Dla państwa Kołtunów z okolic Garbowa zmiana kierunku produkcji zwierzęcej nie była łatwą decyzją.
- Przekonała nas mniejsza ilość pracy jaką trzeba wykonać przy obsłudze świń w porównaniu do utrzymania krów mlecznych. Nie byliśmy specjalistami od chowu i hodowli świń, dlatego zdecydowaliśmy się na produkcję świń rasy rodzimej jaką jest rasa puławska, która jest łatwiejsza w prowadzeniu niż rasy przystosowane do intensywnego chowu – mówi Agnieszka Kołtun z woj. lubelskiego.
- Nie mamy ani problemów żywieniowych, ani zdrowotnych z naszymi puławiakami.
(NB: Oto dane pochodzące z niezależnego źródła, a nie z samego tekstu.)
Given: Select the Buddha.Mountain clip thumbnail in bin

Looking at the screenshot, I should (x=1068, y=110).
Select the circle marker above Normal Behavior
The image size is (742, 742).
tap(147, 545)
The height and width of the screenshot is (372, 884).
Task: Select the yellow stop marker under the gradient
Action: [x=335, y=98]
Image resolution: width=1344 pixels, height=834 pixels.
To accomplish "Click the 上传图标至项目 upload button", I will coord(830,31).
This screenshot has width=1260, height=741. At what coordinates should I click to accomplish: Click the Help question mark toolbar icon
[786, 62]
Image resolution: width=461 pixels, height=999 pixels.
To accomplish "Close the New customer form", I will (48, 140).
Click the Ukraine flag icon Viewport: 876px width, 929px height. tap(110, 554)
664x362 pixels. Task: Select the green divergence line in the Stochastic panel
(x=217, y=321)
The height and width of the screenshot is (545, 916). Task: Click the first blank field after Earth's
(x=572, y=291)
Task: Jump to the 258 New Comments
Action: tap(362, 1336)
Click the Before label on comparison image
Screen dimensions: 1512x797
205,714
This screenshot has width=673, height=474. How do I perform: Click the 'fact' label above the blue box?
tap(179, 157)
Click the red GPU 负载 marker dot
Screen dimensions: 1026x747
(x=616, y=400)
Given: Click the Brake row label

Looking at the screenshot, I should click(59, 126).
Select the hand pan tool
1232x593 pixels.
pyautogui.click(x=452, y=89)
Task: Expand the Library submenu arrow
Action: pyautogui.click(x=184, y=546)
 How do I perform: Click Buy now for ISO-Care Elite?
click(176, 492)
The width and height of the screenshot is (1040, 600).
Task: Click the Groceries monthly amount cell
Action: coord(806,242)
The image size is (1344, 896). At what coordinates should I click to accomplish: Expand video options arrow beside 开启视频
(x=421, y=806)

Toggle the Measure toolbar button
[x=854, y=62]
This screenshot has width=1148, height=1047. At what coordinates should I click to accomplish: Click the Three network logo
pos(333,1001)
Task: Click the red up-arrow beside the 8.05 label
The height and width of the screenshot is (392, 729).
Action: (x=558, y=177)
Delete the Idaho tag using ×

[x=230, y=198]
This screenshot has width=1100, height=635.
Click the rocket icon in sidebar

Tolerują one gorszej jakości paszę, lecz żeby skrócić okres tuczu staramy się dbać, aby zawsze była ona pełnowartościowa. Dokupujemy koncentrat białkowy i premiks dla tuczników. Przy podnoszeniu jakości paszy udaje nam się skrócić cały cykl produkcji tucznika do 5,5 miesiąca - tłumaczy pani Agnieszka.
- Mamy małe gospodarstwo i utrzymujemy się wyłącznie z produkcji zwierzęcej. Stado podstawowe loch ma wielkość 20 szt. Nie narzekamy na opłacalność produkcji, ponieważ koszty nie są zbyt wysokie, przy hodowli ras rodzimych – dodaje pani Agnieszka.